15. In an action by a sheriff for his poundage, proof that he has acted as sheriff is sufficient evidence of his being so without proof of his appointment. Bunbury v. Matthews,

380

16. In an action for sheriff's poundage, the sheriff's officer produced the sheriff's warrant under which he had acted, which concluded, "given under the seal at my office." The only seal to it was a small piece of blue paper wafered to it and stamped with a wafer stamp. The officer stated that he did not know this to be the seal of the sheriff or his office, but stated that he had received the warrant from Mr. B., who acted as the plaintiff's undersheriff, and that it was precisely similar to all the other warrants on which he had acted:-Held, sufficient proof of the seal.

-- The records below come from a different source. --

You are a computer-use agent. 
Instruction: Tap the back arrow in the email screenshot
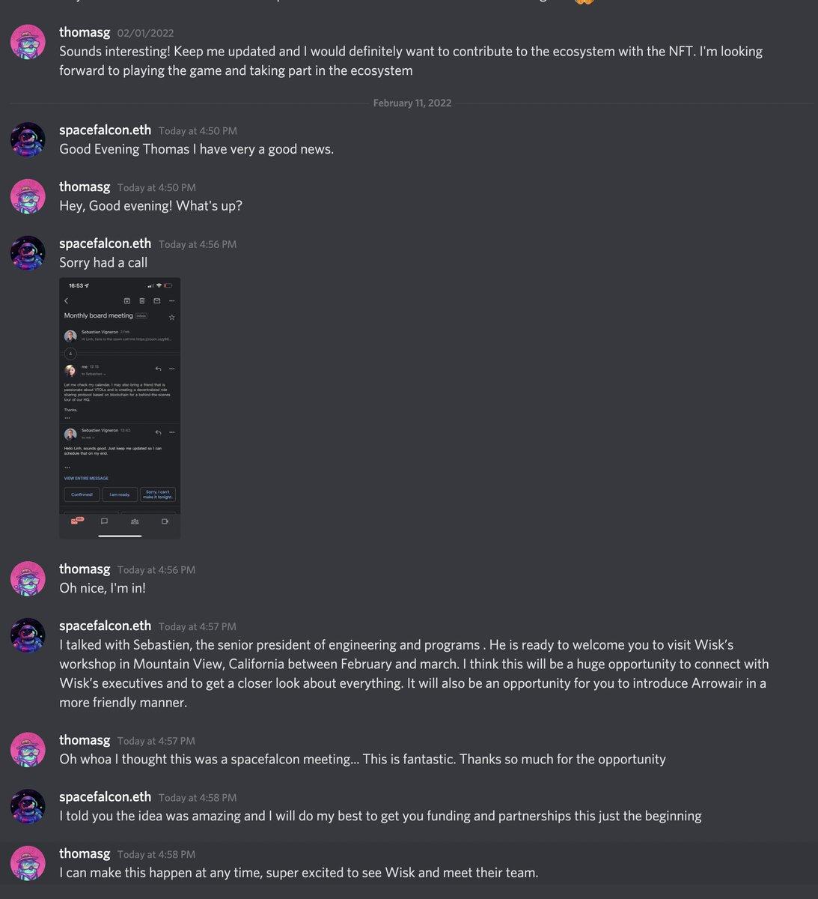pyautogui.click(x=67, y=300)
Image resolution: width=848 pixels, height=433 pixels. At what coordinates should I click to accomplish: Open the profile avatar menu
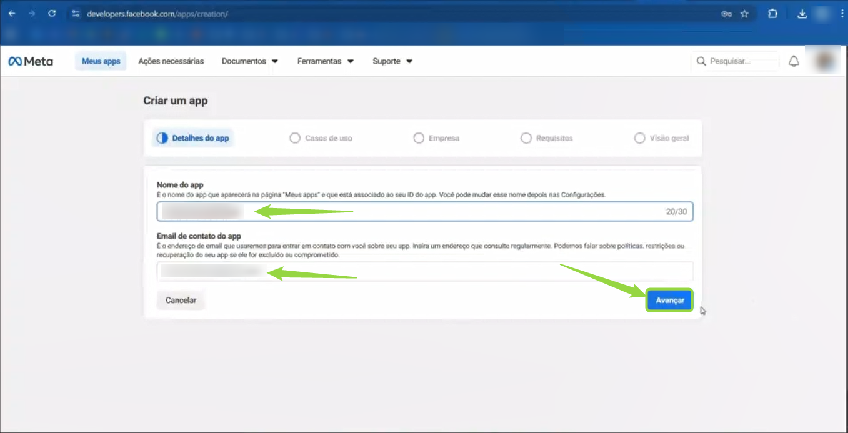[x=826, y=61]
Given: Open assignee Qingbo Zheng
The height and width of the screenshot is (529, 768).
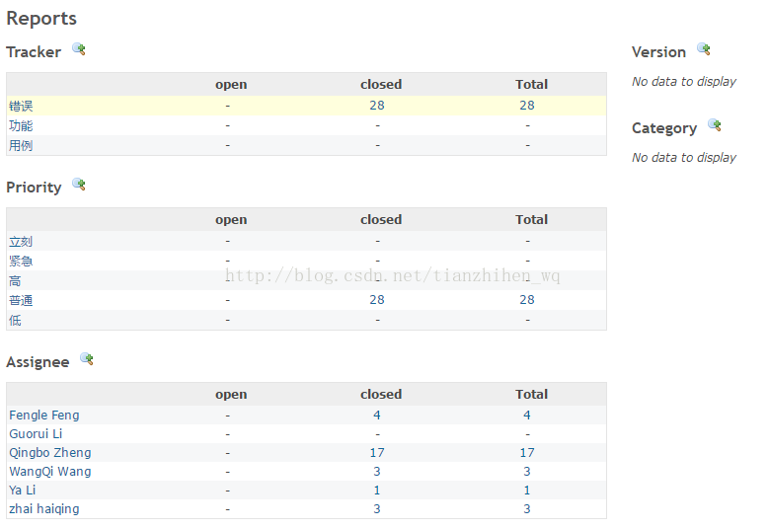Looking at the screenshot, I should click(50, 453).
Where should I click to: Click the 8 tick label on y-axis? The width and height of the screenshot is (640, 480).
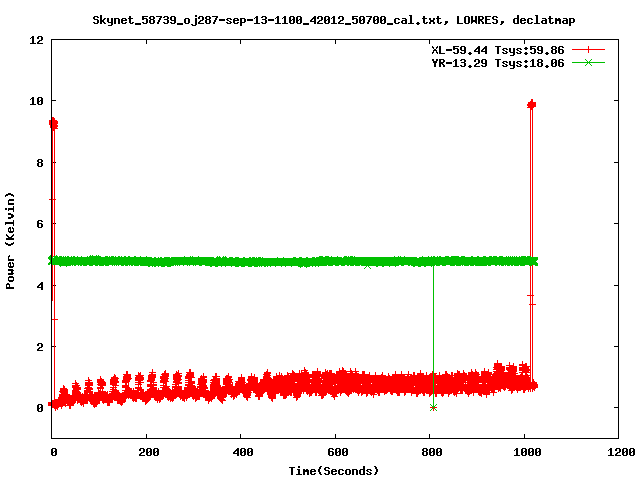pos(38,163)
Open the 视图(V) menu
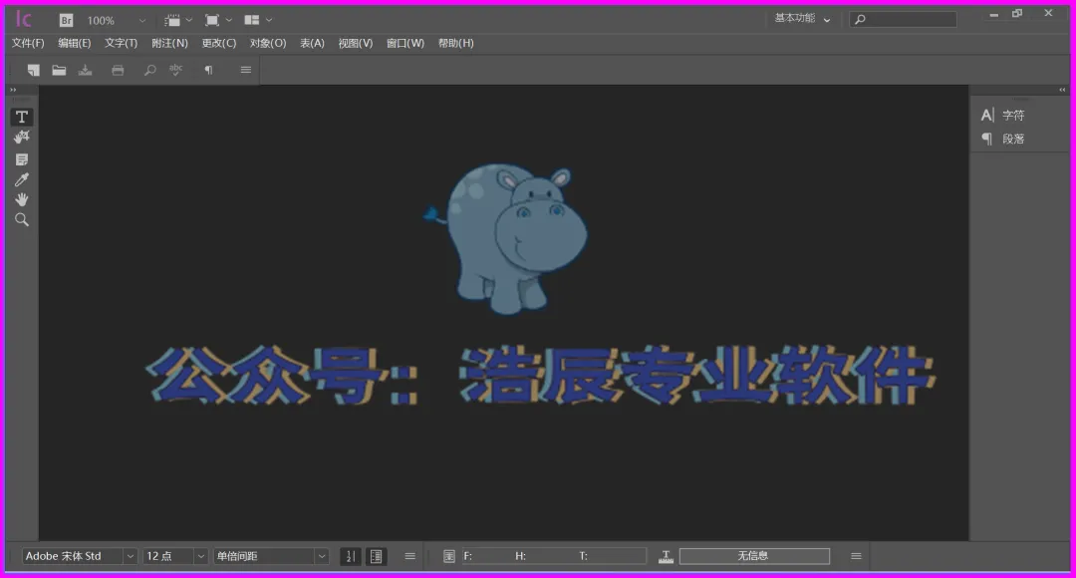Screen dimensions: 1076x578 tap(356, 43)
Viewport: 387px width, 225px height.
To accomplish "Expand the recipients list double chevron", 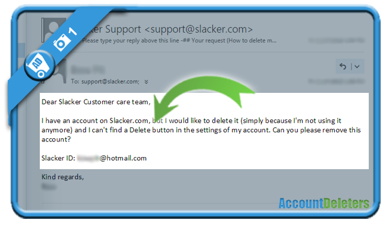I will point(146,82).
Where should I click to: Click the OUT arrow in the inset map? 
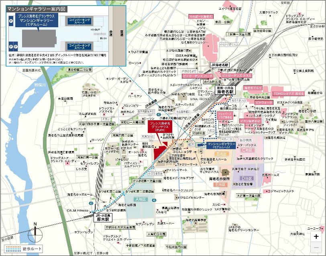tap(97, 30)
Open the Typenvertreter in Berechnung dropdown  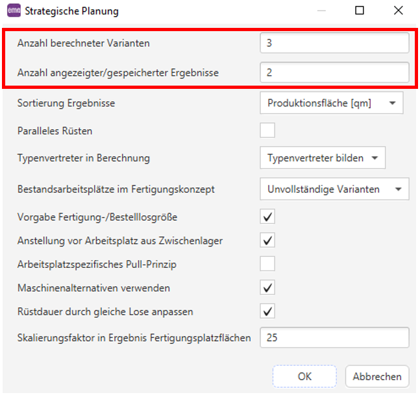(x=323, y=158)
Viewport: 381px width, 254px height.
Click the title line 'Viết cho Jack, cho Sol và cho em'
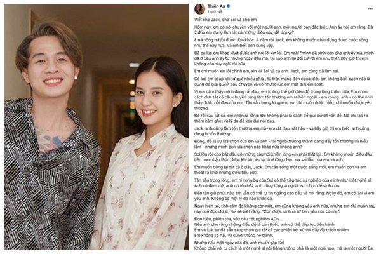tap(225, 20)
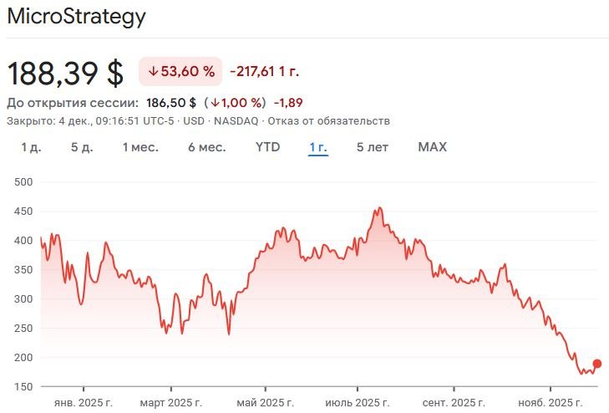Click the pre-market down arrow before 1,00 %
The height and width of the screenshot is (413, 609).
click(x=216, y=103)
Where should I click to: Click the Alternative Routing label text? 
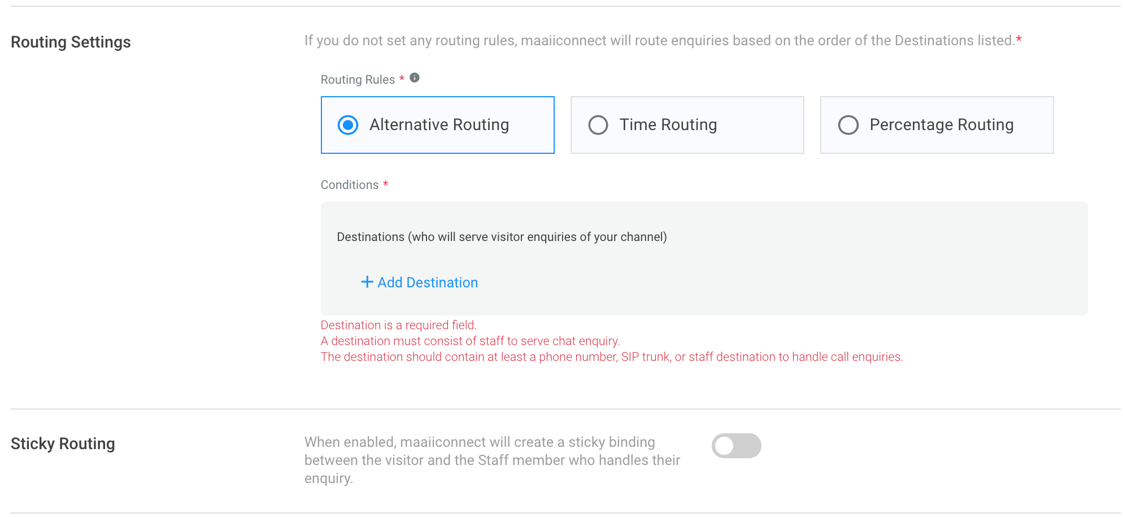pyautogui.click(x=439, y=124)
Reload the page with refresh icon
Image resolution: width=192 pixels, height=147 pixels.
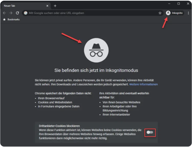[x=18, y=13]
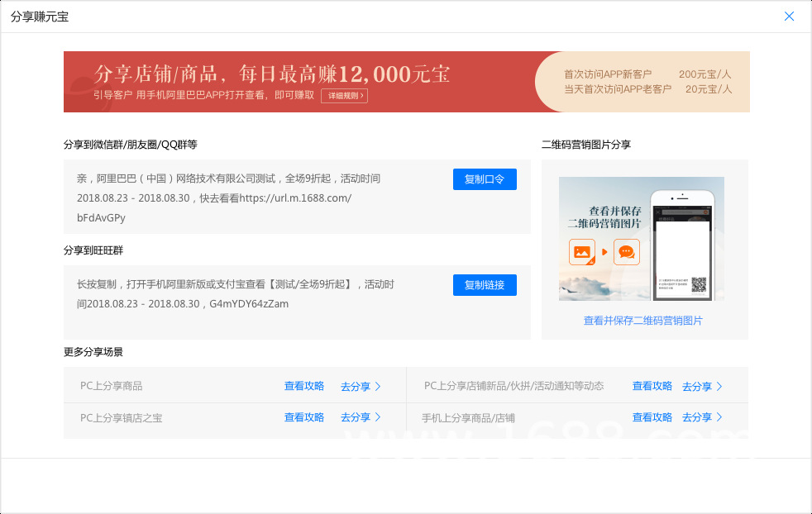Click the red 分享店铺/商品 banner headline
This screenshot has height=514, width=812.
[x=271, y=74]
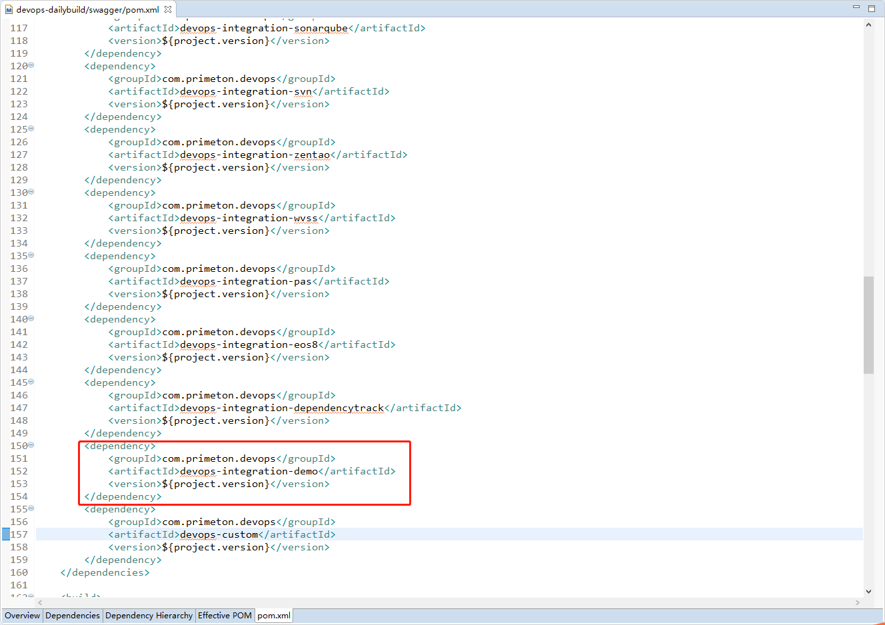Click the Maven file icon on the editor tab

point(9,10)
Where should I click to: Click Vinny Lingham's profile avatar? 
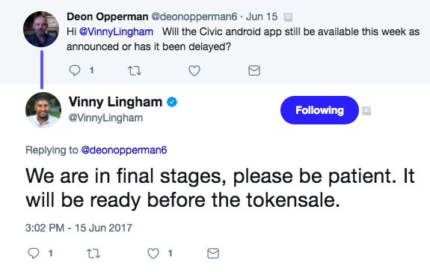tap(43, 110)

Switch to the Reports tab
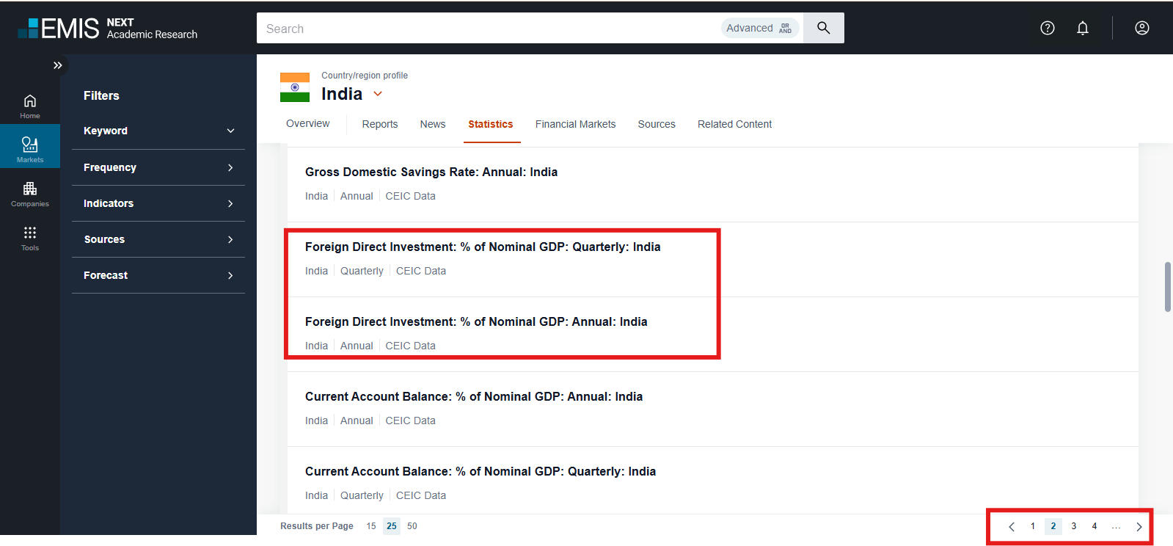pyautogui.click(x=379, y=124)
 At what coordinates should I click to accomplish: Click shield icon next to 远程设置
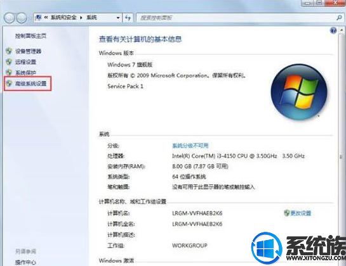coord(9,62)
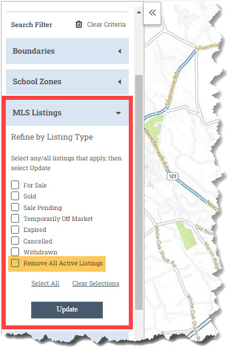Image resolution: width=227 pixels, height=349 pixels.
Task: Click the Select All link
Action: pyautogui.click(x=45, y=283)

Ibid.

17. On an indictment against accessaries before the fact to the forgery of an administration bond on administration granted of the effects of J. S: -Held, 1st, that a session-clerk from Scotland had no right to look at a kirk session book to learn the writing of a clergyman to enable him to swear to the writing of a certificate found, on the death of J. S., among his papers.

2ndly, That such book was not evidence itself, and, not being so, could not be looked at for any purpose whatever. 3rdly, That the certificate in question, which was a certificate purporting to have been given by the minister and elders to J. S. on leaving the kirk, would not be evidence, even if the minister's writing were proved. 4thly, That the proof that the certificate was found among papers indorsed on the outside in J. S.'s handwriting, which papers were delivered, after his death, by a servant to J. S.'s master, who produced them at the trial, was no proof that the certificate had been in J. S.'s possession, the servant not being called as a witness; that the indorsement only shewed that that one paper had been in Stewart's presence, and the statement in his writing was not evidence. Reg. v. Barber, 434

18. In cross-examining the master of J. S., the prisoner's counsel asked whether he did not put the age (sixtyfive) on the tombstone from the best information he could get; and he said he put it there in consequence of what J. S. told him. Ibid.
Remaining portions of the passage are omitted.